I just finished one of the best books I’ve read in a long time.

One of those life changing books.

Daring Greatly, by Brene’ Brown


I set out to read this book as part of an online course Brene’ is conducting on courageworks. It’s been more than I imagined.

I feel like I channeled Oprah with so many ah-ha moments.


In case you’ve never heard of the book, or Brene’; Daring Greatly is based on years of vulnerability research conducted by Dr. Brene’ Brown, research professor at the University of Houston Graduate College of Social Work. The book details vulnerability and the different ways we don’t show up in our lives. I highly recommend it for anyone addicted to reading self improvement books or just loves a little psychology.

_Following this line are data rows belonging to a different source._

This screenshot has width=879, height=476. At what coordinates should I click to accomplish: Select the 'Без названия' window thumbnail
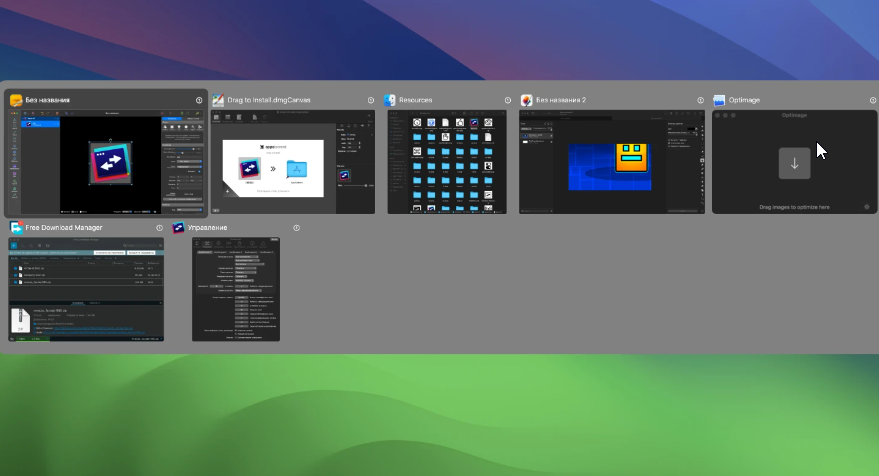[106, 163]
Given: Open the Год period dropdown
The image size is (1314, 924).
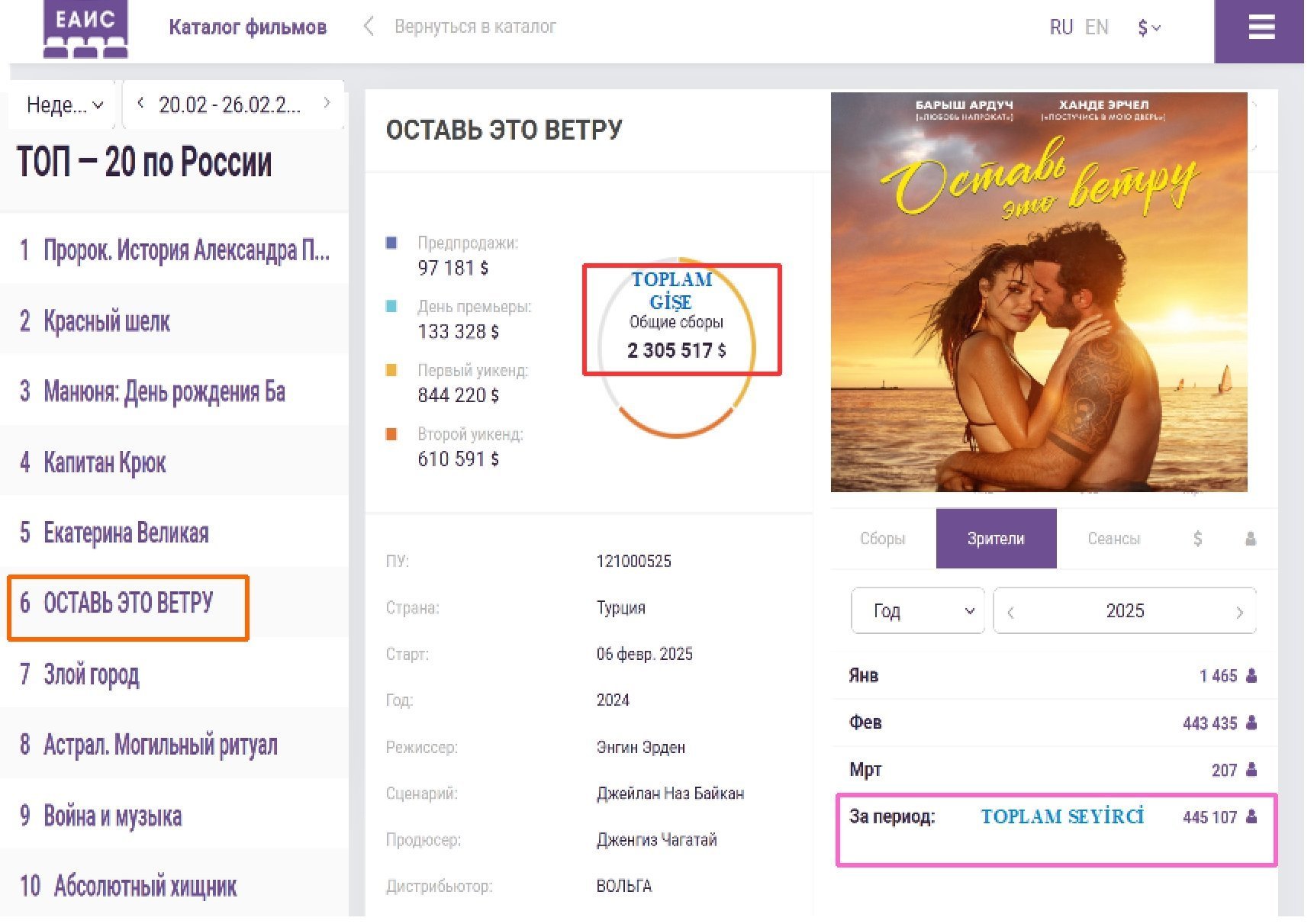Looking at the screenshot, I should 918,610.
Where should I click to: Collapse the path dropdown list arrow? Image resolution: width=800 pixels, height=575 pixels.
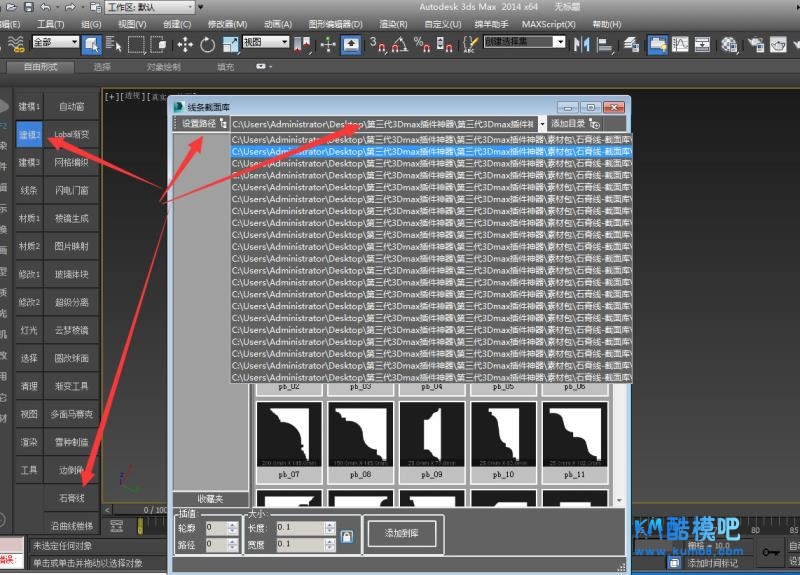pyautogui.click(x=542, y=123)
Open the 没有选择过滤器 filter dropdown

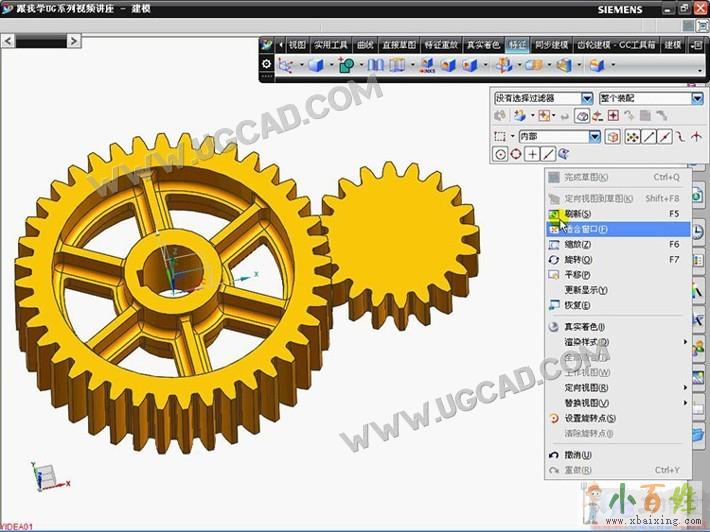click(587, 98)
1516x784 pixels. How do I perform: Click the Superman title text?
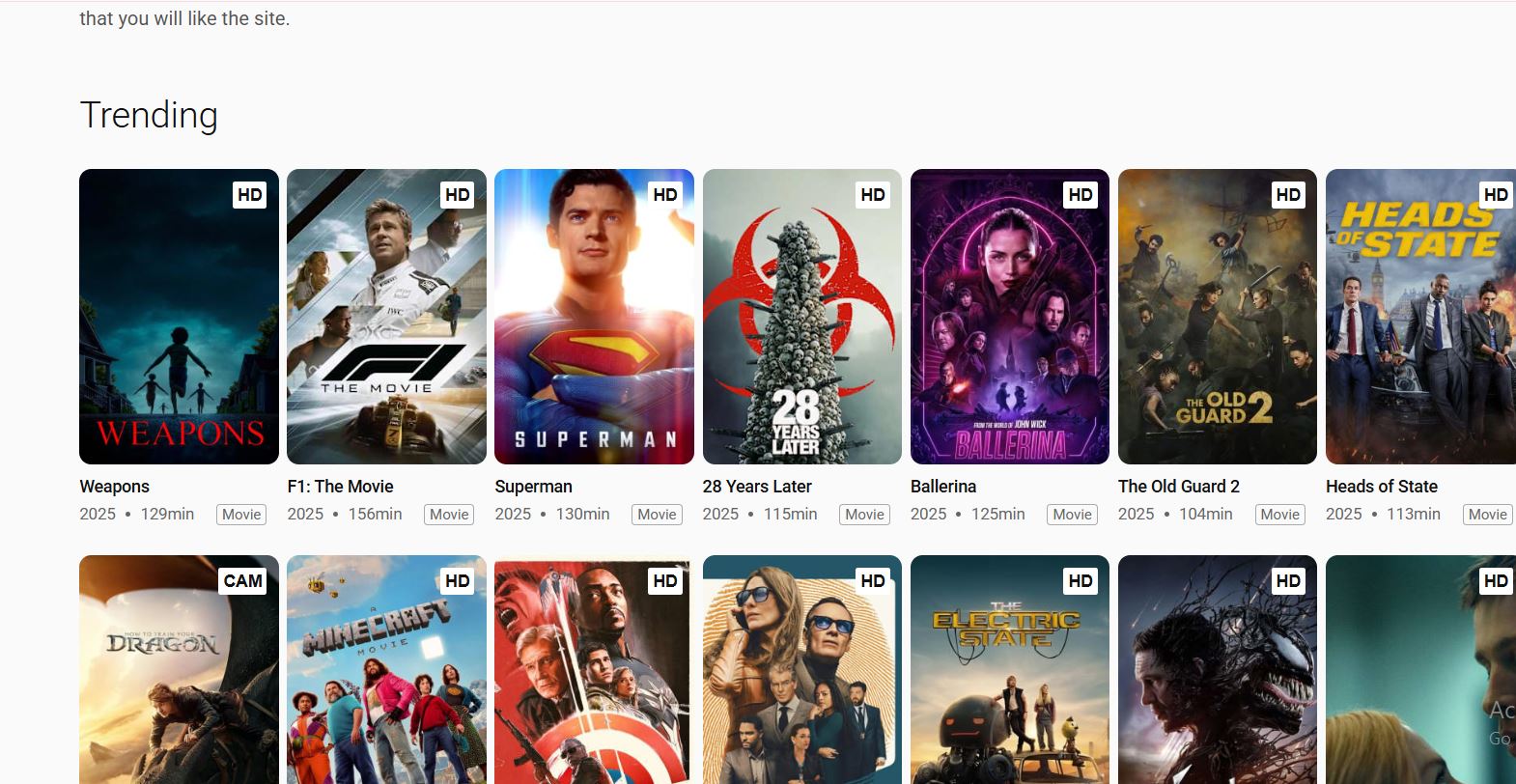click(x=533, y=487)
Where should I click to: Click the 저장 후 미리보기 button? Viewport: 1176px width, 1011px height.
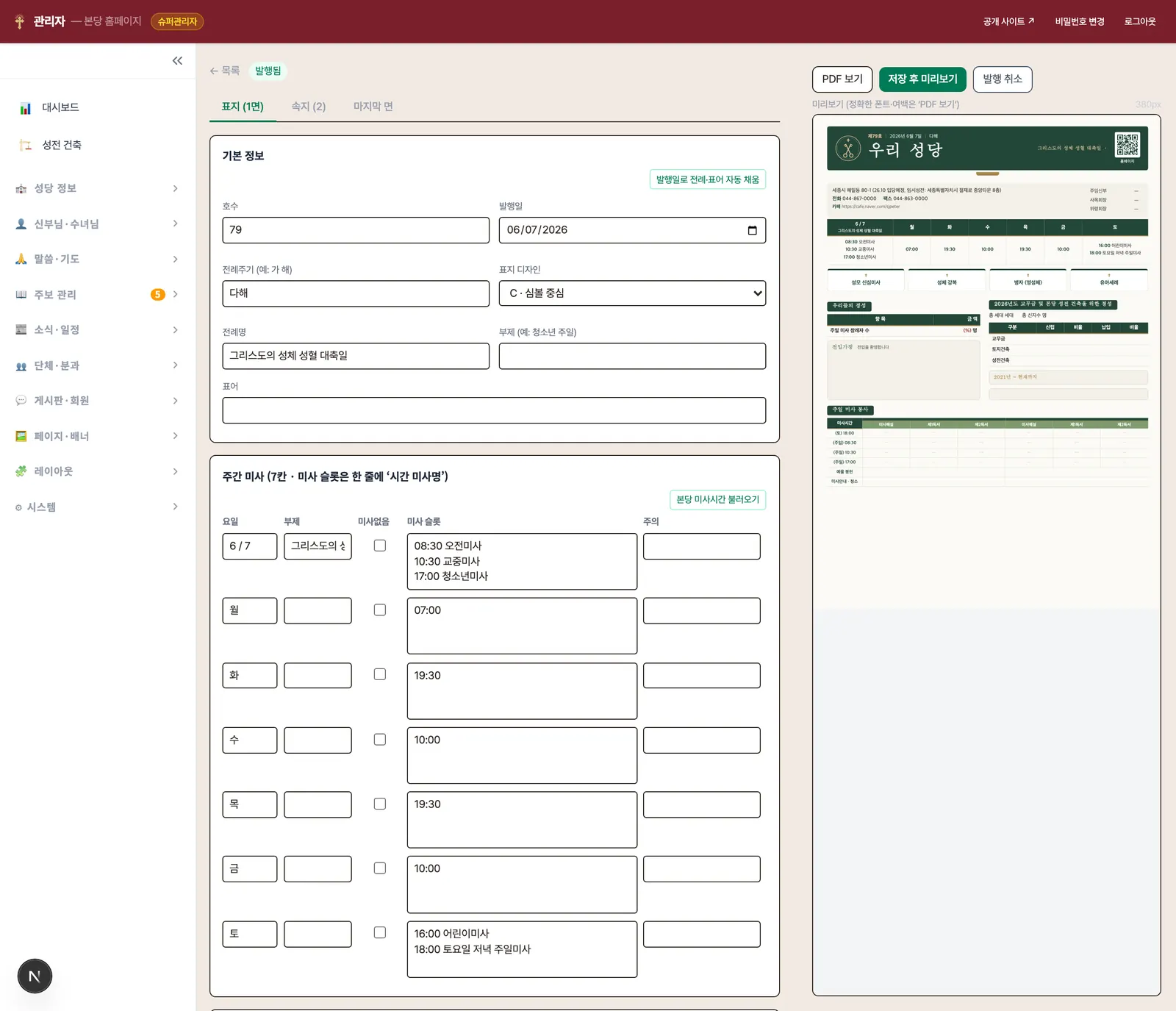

What started as a read for improving my personal life, turned into an ah-ha moment when it comes to relationships with pets. Specifically, how we deal with the loss of a pet and whether we allow ourselves to love another.

Let me explain.

Two weeks ago, a close colleague had lost his cat to a sudden illness. This forty-something, highly intelligent engineer was clearly distraught. In my attempt to display empathy (which is also a topic in Daring Greatly), we cautiously discussed when and if his daughter would ever be ready for another pet. I advised him the best thing he could do is, when the time was right, lead by example and open his heart to another.

While he said he would, I have a few friends who lost their first furry love and have either:

1-never opened their heart or home to another


2-it took many, many years.

So what would Brene’ say? I’m not sure…..one book does not a psychologist make. But, perhaps she would say one who chooses to never own another pet may live in “perpetual disappointment”. Perpetual disappointment is living with the constant emotion of  disappointed. It may sound something like “I will never get another dog because it will die anyway“.  “Why bother, I will just be sad anyway“.

So what does Daring Greatly teach us?

That we should be brave. Show up and make ourselves vulnerable.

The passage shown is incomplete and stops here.